Leila de Carvalho e Gonçalves 18/07/2018
O Fantástico Reina Em São Petersburgo
Nicholas Gogol (1809-1852) é um dos principais escritores russos do século XIX e sua obra influenciou autores geniais, como Dostoievski, Tolstói, Turgeniev e Tchekhov.
Dono de uma personalidade complexa, nela está a chave para a compreensão de sua obra. Católico fervoroso, hipocondríaco e anoréxico (morreu de inanição), só Freud pode explicar seu difícil relacionamento com as mulheres. O escritor jamais se casou nem teve uma namorada (ou namorado), inclusive, tanto o amor como a figura feminina são relegados para segundo plano em seus textos.
Se não bastasse, era sensível (uma critica valia mais do que mil elogios) e depressivo. Também tinha o hábito de incinerar seus manuscritos durante acessos raivosos. Salvos do fogo, estão a conhecida peça teatral "O Inspetor Geral" além de alguns romances e histórias curtas, entre as quais se destacam "O Capote" (1842) e "O Retrato" (1841-42), ambas apresentadas nessa edição.
Na primeira narrativa, o leitor é apresentado a Akáki Akákievith, um funcionário público medíocre que acaba de adquirir maior prestígio social por conta de um novo capote, uma fina peça se comparada ao lastimável estado da anterior. Adquirida a duras penas, no primeiro dia de uso, ela é roubada e Akáki tenta em vão recuperá-la. Curiosamente, mesmo depois de morto, sua alma não tem descanso até conseguir vingança.
Destilando ironia e marcado pelo realismo fantástico, seu ponto nevrálgico é a contradição entre o ser e o parecer, apontando para o habitual privilégio das aparências em detrimento do verdadeiro eu.
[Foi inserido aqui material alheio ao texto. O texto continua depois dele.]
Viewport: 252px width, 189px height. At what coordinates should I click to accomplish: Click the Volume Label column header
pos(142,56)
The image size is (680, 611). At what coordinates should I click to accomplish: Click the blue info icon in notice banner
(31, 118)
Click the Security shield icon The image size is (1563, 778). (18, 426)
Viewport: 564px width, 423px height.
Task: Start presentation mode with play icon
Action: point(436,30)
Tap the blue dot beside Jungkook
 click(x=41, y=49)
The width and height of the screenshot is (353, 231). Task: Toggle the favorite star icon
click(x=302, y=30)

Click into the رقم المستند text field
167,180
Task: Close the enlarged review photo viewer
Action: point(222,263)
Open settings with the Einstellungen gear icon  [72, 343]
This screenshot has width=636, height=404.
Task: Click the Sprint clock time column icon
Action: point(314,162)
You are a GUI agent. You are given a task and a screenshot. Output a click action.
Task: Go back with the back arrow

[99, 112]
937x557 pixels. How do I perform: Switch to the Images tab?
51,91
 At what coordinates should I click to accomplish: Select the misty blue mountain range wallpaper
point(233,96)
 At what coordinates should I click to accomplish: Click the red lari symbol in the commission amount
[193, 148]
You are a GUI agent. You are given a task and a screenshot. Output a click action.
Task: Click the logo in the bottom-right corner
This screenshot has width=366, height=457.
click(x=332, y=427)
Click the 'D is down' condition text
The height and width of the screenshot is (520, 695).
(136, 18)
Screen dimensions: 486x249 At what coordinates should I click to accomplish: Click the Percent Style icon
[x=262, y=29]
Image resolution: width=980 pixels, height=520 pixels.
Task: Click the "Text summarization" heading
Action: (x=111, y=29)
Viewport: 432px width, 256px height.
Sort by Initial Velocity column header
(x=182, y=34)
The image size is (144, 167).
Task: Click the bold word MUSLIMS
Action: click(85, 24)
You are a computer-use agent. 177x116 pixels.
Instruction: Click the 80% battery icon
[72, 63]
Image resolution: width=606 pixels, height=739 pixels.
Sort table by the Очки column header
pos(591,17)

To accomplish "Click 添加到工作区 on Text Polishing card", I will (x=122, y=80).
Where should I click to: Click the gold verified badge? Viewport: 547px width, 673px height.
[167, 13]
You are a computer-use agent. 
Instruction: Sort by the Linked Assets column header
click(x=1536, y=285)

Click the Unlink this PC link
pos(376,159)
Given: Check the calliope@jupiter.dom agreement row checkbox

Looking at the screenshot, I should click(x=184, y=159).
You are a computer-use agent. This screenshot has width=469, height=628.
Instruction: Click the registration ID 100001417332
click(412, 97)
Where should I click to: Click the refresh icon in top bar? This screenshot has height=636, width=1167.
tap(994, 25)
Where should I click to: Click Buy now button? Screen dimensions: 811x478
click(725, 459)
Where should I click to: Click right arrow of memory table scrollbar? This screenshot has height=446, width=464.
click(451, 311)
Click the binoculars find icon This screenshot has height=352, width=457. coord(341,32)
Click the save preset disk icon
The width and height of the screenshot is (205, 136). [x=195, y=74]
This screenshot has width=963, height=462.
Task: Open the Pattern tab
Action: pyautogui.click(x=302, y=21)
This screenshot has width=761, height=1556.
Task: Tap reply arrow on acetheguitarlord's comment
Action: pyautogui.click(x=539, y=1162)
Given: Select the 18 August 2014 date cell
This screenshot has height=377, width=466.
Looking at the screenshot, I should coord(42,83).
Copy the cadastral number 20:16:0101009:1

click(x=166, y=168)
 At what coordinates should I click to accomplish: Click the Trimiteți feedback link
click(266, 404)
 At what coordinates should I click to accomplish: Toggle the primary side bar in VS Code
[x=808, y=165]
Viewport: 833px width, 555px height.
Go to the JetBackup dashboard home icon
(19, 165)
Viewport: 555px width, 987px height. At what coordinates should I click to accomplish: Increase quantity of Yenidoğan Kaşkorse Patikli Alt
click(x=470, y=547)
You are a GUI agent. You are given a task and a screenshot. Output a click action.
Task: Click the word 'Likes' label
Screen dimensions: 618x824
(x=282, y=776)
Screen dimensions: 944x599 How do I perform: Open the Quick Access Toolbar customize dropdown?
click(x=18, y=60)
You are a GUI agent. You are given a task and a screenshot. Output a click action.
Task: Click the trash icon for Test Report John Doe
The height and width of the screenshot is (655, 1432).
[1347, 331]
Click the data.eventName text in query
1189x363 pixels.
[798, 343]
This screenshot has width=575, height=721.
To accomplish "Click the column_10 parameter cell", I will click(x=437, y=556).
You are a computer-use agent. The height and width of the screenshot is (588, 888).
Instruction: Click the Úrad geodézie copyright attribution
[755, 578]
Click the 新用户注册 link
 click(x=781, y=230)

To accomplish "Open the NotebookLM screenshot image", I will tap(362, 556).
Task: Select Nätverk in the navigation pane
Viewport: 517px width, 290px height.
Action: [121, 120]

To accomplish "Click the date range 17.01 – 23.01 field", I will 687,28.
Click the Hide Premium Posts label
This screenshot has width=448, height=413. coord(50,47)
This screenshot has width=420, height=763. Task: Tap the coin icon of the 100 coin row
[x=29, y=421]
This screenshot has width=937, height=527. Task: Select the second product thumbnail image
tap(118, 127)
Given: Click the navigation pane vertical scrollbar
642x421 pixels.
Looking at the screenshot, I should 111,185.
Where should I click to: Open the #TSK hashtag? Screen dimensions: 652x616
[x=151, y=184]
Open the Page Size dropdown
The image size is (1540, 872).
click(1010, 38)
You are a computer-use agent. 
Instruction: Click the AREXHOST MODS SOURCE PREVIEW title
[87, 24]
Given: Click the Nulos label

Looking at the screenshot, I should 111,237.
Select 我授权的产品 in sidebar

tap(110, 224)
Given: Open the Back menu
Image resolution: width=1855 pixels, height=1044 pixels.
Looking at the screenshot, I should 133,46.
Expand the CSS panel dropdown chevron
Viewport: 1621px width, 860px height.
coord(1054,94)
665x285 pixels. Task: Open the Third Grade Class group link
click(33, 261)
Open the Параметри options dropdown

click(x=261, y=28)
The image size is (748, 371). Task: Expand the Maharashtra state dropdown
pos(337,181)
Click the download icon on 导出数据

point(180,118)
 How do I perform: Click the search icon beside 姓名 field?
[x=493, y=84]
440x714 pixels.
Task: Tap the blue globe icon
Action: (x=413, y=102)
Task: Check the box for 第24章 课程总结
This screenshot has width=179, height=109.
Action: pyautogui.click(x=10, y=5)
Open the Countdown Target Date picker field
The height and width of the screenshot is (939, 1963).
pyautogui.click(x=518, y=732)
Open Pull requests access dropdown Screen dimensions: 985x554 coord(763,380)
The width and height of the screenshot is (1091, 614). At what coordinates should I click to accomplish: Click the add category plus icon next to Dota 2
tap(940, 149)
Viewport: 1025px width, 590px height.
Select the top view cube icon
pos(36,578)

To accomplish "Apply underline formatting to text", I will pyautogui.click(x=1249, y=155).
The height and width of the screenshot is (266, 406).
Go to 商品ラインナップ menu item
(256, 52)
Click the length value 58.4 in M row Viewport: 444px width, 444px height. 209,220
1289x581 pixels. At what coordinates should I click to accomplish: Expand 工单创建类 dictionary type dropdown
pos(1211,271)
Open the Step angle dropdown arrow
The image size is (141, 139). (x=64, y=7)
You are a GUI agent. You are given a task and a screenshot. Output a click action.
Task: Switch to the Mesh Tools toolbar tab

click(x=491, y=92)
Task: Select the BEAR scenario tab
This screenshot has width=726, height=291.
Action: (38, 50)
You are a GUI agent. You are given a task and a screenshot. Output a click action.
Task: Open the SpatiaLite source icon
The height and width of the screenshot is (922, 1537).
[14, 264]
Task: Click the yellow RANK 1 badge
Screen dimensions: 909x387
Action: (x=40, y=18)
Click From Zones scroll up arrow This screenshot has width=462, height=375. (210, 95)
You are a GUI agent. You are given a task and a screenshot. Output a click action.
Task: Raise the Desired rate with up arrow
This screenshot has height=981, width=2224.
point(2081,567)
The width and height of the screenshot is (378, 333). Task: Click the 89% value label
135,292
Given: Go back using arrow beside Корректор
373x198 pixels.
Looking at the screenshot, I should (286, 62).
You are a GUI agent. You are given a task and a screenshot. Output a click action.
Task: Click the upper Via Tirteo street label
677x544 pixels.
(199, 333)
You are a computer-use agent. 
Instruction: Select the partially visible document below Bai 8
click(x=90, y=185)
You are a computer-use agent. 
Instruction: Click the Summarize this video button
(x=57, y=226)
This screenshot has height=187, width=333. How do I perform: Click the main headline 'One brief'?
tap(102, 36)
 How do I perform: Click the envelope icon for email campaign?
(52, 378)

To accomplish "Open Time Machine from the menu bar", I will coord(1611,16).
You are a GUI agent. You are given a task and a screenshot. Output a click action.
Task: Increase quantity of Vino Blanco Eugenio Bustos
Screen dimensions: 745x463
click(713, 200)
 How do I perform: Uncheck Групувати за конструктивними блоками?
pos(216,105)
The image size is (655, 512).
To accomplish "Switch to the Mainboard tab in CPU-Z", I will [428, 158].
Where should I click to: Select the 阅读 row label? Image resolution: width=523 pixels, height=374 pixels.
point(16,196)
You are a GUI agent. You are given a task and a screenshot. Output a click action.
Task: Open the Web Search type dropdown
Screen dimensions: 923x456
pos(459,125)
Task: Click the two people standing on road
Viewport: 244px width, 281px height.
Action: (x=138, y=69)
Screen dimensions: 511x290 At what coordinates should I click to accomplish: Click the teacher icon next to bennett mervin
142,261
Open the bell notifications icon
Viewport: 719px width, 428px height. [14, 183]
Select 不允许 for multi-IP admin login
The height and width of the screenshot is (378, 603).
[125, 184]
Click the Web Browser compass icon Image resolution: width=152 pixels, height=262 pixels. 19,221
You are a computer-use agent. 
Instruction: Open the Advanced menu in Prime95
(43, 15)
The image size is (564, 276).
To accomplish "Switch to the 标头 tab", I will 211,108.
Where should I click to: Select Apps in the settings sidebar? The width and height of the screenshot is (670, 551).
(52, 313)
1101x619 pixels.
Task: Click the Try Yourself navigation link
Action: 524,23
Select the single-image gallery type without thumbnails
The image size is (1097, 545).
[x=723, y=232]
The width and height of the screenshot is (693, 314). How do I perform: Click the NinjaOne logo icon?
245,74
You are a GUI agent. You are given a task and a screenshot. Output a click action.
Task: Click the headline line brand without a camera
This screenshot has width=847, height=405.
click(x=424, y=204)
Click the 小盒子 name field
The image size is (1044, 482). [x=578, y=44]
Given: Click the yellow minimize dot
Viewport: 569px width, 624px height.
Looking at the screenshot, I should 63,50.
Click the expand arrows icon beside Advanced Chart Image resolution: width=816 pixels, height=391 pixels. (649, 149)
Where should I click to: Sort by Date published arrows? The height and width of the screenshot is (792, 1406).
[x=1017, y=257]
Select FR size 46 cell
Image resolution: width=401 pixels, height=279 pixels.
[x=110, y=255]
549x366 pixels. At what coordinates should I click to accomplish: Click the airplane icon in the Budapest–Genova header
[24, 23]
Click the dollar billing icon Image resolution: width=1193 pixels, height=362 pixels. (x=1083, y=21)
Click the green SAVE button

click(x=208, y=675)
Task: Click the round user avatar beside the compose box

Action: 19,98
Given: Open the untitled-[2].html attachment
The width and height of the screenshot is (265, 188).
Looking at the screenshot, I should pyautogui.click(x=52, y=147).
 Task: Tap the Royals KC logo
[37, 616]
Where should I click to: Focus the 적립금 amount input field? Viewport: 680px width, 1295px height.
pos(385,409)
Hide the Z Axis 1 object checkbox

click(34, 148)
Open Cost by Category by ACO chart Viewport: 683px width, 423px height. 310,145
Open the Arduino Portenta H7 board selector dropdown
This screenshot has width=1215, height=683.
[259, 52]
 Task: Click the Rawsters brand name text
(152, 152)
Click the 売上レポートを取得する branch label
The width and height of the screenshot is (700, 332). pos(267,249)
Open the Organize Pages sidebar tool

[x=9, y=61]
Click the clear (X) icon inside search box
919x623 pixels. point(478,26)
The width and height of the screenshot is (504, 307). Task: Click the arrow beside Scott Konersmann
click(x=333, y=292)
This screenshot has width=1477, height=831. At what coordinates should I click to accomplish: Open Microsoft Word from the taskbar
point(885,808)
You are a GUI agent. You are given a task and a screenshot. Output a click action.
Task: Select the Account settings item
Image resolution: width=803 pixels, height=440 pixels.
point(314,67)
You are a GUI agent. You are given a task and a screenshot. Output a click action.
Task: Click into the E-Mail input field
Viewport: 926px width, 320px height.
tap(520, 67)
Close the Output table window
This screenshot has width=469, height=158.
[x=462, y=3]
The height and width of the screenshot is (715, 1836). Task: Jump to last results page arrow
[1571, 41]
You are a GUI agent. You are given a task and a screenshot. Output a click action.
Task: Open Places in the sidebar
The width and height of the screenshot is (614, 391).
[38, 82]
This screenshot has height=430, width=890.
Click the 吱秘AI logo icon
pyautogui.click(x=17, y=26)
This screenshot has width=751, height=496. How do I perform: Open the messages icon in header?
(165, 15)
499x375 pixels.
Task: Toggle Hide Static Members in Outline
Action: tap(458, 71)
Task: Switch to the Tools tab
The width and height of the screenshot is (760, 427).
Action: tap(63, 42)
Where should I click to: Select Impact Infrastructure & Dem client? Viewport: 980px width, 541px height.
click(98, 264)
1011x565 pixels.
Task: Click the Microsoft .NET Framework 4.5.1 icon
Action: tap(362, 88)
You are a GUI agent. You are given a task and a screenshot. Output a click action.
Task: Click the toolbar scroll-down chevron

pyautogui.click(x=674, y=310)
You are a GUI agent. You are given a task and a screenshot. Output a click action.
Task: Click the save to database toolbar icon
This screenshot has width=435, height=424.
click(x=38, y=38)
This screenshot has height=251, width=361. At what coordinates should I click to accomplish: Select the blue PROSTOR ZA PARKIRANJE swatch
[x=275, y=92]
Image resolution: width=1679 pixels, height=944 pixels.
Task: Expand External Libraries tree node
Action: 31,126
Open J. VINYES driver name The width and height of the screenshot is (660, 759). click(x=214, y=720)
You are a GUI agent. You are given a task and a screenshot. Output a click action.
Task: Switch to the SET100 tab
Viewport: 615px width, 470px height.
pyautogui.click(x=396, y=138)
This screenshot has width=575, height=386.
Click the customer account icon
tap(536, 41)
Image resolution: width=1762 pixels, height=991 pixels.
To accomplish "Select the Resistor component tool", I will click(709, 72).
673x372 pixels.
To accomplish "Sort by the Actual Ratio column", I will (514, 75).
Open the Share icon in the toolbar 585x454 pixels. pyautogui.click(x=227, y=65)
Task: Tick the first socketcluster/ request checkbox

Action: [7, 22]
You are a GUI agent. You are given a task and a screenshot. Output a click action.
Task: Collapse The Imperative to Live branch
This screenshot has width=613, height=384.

Em paralelo, Gogol também apresenta um belo retrato de São Petersburgo, quando essa cidade era a capital da Rússia durante o reinado de Nicolau I.
Aliás, São Petersburgo também é palco de "O Retrato" cuja história gira em torno de um quadro diabólico que tem o poder de despertar a perversidade em toda pessoa que se aproximar dele. Dividido em duas partes, na primeira, pode-se acompanhar as desventuras de um pobre pintor, Tchartkov, após adquiri-lo por uns míseros trocados; já na segunda, é revelada a origem da pintura e o desfecho surpreende.
A ideia central apresenta o famoso pacto com o demônio e sob essa perspectiva o autor oferece uma interessante reflexão sobre o papel da arte na vida do artista, isto é, até que ponto ele deve abdicar do talento, colocando de lado seus valores, na busca pela fama e dinheiro fácil. Aliás, um dilema que acompanhou Gogol até a morte.
Com tradução de Roberto Gomes, a edição apresenta cronologia do autor, índice ativo e está adaptada à nova Reforma Ortográfica. Boa leitura!